Start of Supplied information

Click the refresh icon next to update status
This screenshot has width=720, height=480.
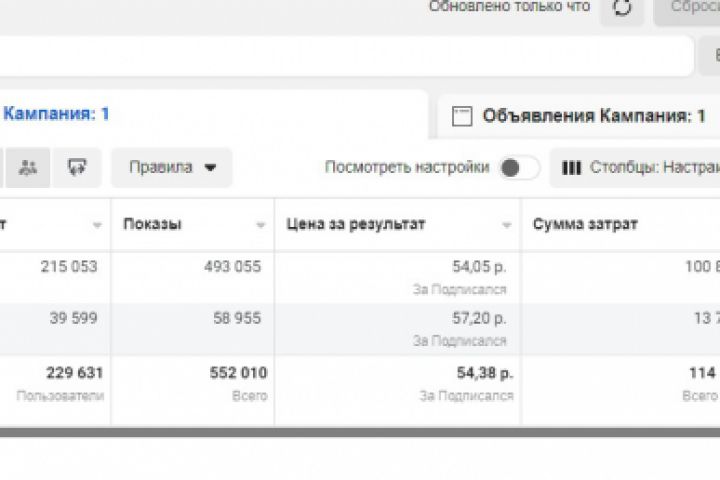(622, 8)
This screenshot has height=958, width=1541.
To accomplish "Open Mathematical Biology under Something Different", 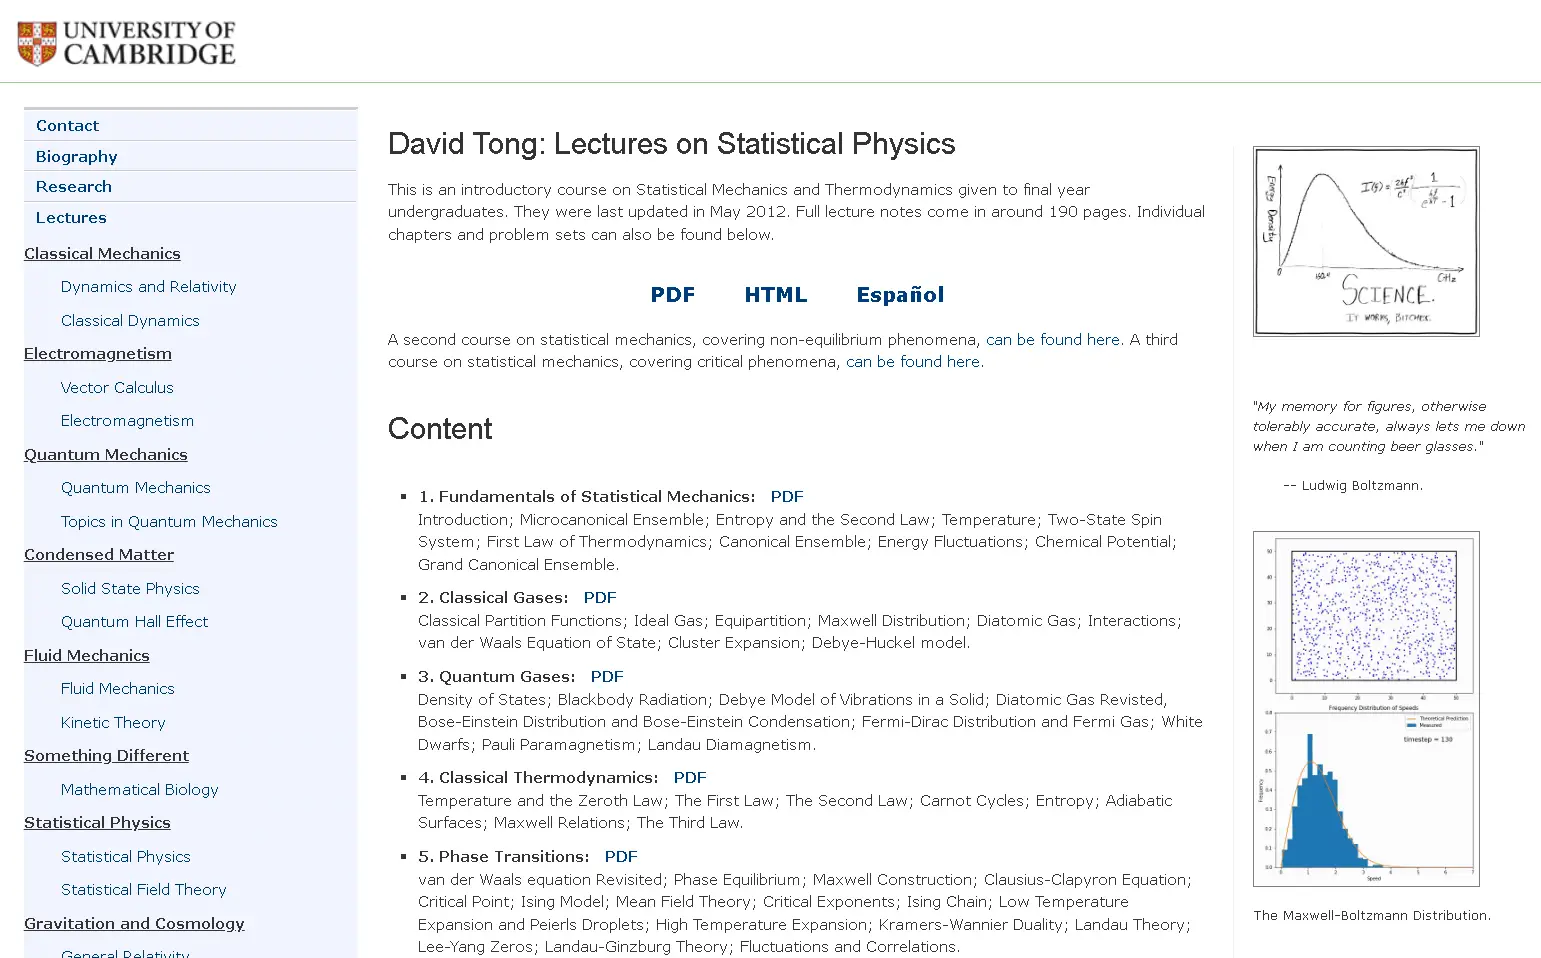I will pyautogui.click(x=139, y=789).
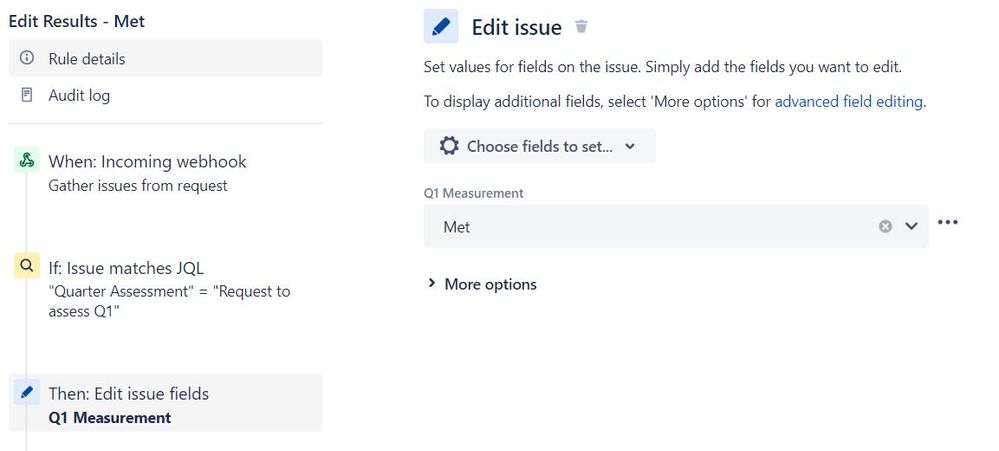Click the Met value field

640,227
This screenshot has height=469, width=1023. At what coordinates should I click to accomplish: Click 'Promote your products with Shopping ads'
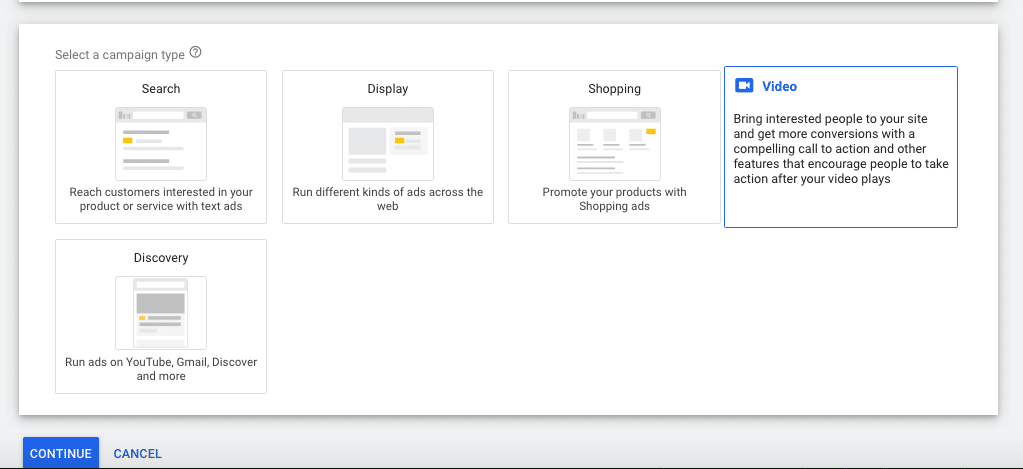coord(615,200)
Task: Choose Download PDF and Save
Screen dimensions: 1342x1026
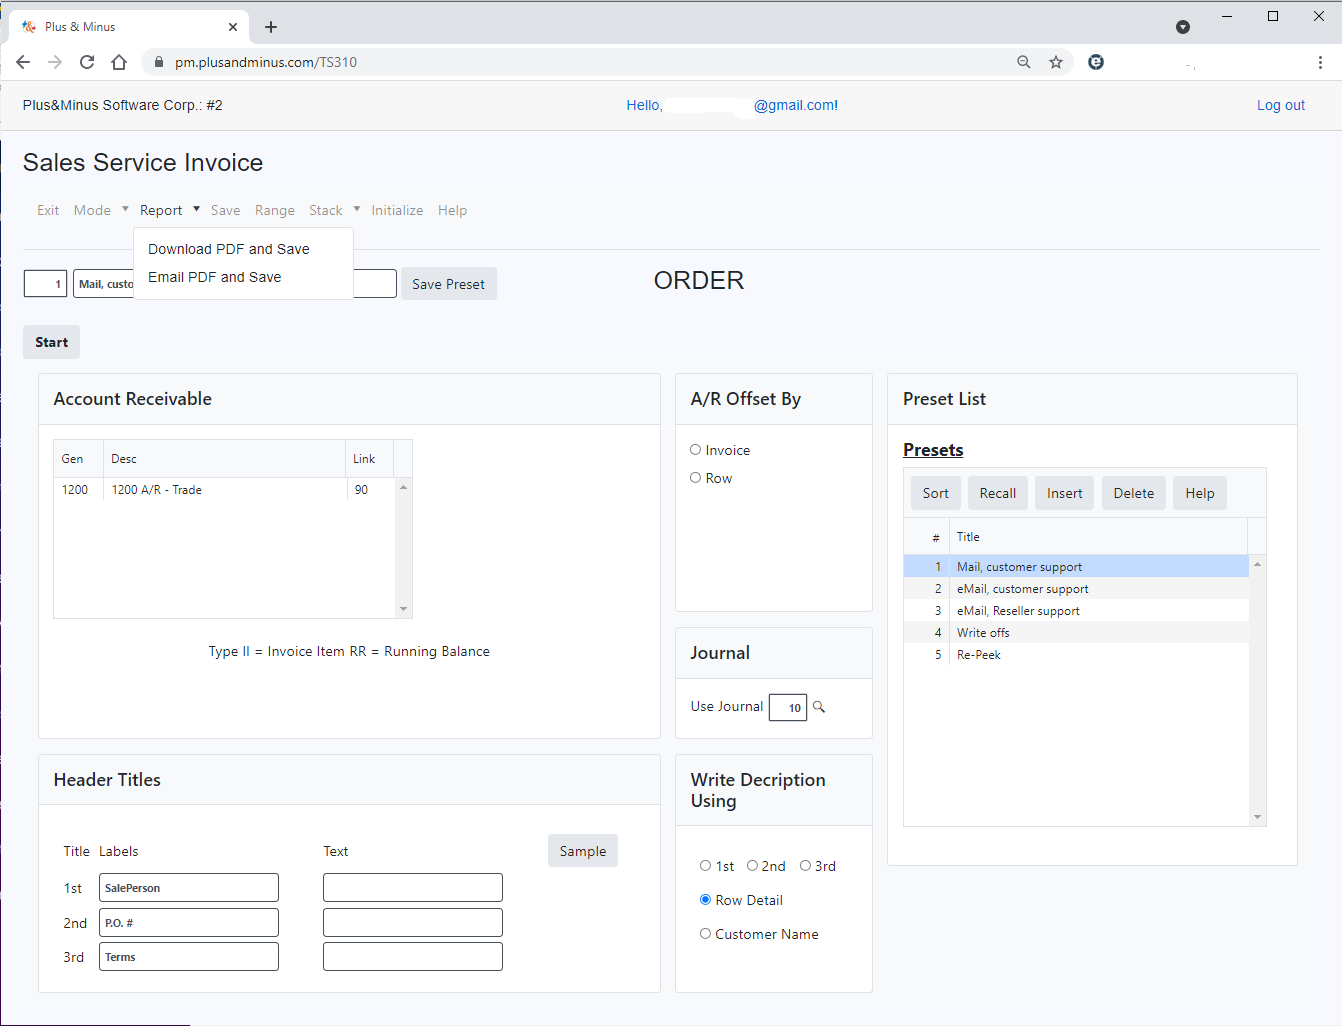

End of Supplied information

Transcribe the records, starting with the line that contains "This screenshot has height=469, width=1023." and continuing through the end of the records. Leave the pictures out of your transcription.

The reply ::
This screenshot has height=469, width=1023. At what coordinates should I click to accomplish: Click 'Promote your products with Shopping ads'
coord(615,200)
Task: Choose Download PDF and Save
Screen dimensions: 1342x1026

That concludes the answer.